Centre for Metabolic Bone Diseases, University of Sheffield, Sheffield, UK.
Centre for Integrated Research in Musculoskeletal Ageing (CIMA), Mellanby Centre for Bone Research, University of Sheffield, Sheffield, UK.
Osteoporos Int. 2021 Aug;32(8):1601-1608. doi: 10.1007/s00198-020-05815-0. Epub 2021 Feb 3.
This study aimed to determine the interaction between baseline FRAX fracture probability and romosozumab efficacy. Using an ITT approach, it was determined that the efficacy of romosozumab on clinical fracture, osteoporotic fracture, and major osteoporotic fracture is significantly greater in patients at high baseline fracture risk, when compared with placebo.
Post hoc analyses of placebo-controlled osteoporosis treatment studies have shown significantly greater reductions of fracture incidence for higher fracture risk patients. This study determined the interaction between baseline FRAX fracture probability and romosozumab efficacy in the placebo-controlled first year of the phase 3 FRAME study (NCT01575834).
Using an ITT approach, an extension of Poisson regression analysis studied the relationship between treatment, FRAX 10-year probability of major osteoporotic fracture (MOF, calculated without BMD) and risk of first incident fracture (adjusting for age and follow-up time). Treatment interactions considered outcomes of all clinical fractures, osteoporotic fractures, MOF, clinical vertebral fractures, and morphometric vertebral fractures.

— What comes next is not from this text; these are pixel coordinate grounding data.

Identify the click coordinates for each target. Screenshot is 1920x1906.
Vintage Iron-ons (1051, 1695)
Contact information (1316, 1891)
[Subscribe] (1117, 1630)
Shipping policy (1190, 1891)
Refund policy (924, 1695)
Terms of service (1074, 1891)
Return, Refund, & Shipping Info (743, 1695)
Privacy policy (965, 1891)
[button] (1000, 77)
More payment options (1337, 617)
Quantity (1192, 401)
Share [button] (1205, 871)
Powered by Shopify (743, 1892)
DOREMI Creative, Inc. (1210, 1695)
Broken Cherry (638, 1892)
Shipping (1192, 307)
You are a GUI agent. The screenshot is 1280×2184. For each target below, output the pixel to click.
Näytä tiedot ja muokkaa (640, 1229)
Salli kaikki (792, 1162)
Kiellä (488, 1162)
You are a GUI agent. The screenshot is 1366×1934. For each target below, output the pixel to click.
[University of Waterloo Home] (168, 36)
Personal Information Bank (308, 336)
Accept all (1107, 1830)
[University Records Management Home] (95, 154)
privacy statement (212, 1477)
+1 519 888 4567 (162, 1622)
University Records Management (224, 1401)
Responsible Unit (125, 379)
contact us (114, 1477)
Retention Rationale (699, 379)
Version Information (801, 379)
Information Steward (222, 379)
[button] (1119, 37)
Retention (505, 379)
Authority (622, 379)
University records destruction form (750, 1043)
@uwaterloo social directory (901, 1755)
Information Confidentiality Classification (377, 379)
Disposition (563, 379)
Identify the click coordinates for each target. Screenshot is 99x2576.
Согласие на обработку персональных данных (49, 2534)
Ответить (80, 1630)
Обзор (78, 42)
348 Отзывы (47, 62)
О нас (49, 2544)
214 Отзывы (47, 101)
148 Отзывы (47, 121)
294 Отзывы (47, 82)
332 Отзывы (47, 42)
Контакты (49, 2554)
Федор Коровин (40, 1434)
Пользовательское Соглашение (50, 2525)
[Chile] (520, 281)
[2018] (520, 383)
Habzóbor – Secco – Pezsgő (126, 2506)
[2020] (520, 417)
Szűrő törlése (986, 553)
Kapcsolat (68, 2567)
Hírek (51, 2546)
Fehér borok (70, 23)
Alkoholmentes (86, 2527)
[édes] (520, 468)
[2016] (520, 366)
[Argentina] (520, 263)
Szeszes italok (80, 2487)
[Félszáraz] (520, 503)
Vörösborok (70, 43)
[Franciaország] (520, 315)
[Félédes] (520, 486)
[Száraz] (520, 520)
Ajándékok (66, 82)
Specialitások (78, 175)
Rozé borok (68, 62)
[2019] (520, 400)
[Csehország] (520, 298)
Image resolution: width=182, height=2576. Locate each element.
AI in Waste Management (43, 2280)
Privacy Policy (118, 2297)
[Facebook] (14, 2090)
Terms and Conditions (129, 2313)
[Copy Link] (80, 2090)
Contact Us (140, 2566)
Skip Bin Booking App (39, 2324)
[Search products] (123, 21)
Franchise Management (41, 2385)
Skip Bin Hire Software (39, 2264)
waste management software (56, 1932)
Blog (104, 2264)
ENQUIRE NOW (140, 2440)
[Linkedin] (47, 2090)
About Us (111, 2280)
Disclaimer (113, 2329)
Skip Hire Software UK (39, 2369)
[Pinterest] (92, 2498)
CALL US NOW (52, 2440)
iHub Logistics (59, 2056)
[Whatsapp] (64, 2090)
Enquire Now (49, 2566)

Two-sided p value of < 0.1 for the interaction between treatment and FRAX was considered significant.
Compared with placebo, romosozumab reduced the incidence of all fracture outcomes in the first year (range: 32% reduction in MOF [p = 0.07] to 80% reduction in clinical vertebral fractures [p = 0.038]). Significant interactions were observed between efficacy and baseline FRAX probability for composite outcomes of clinical fractures, osteoporotic fractures, and MOF (p = 0.064-0.084), but not vertebral fractures (p > 0.3). For example, romosozumab decreased all clinical fractures by 22% at the 25th centile of FRAX probability but the reduction was 41% at the 75th centile. Exclusion of vertebral fractures from each composite fracture outcome (i.e. only nonvertebral fractures included) showed even stronger interactions with baseline FRAX probability (p = 0.036-0.046).
Efficacy of romosozumab on clinical fracture, osteoporotic fracture, and MOF is significantly greater in patients at high baseline fracture risk compared with placebo.
本研究旨在确定基线 FRAX 骨折概率与 romosozumab 疗效之间的相互作用。采用意向治疗(ITT)方法,与安慰剂相比,在基线骨折风险较高的患者中,romosozumab 对临床骨折、骨质疏松性骨折和主要骨质疏松性骨折的疗效显著更高。
对安慰剂对照骨质疏松治疗研究的事后分析表明,对于高骨折风险患者,骨折发生率的降低幅度显著更大。本研究采用 ITT 方法,对 3 期 FRAME 研究(NCT01575834)的安慰剂对照第 1 年进行了 FRAX 骨折概率与 romosozumab 疗效之间的扩展泊松回归分析。
采用 ITT 方法,通过治疗、不包括 BMD 的 FRAX 10 年主要骨质疏松性骨折(MOF)概率和首次骨折事件风险(根据年龄和随访时间调整)的扩展泊松回归分析,研究治疗与 FRAX 之间的关系。考虑到治疗相互作用的所有临床骨折、骨质疏松性骨折、MOF、临床椎体骨折和形态计量椎体骨折。治疗与 FRAX 之间的交互作用,双侧 p 值<0.1 被认为具有统计学意义。
与安慰剂相比,romosozumab 在第 1 年降低了所有骨折结局的发生率(范围:MOF 降低 32%[p = 0.07],临床椎体骨折降低 80%[p = 0.038])。在临床骨折、骨质疏松性骨折和 MOF 的复合结局方面,观察到疗效与基线 FRAX 概率之间存在显著交互作用(p = 0.064-0.084),但在椎体骨折方面没有交互作用(p>0.3)。例如,在 FRAX 概率的 25 百分位数时,romosozumab 降低所有临床骨折的发生率为 22%,而在 75 百分位数时,降低的发生率为 41%。从每个复合骨折结局中排除椎体骨折(即仅包括非椎体骨折)显示出与基线 FRAX 概率更强的相互作用(p = 0.036-0.046)。
与安慰剂相比,在基线骨折风险较高的患者中,romosozumab 对临床骨折、骨质疏松性骨折和 MOF 的疗效显著更高。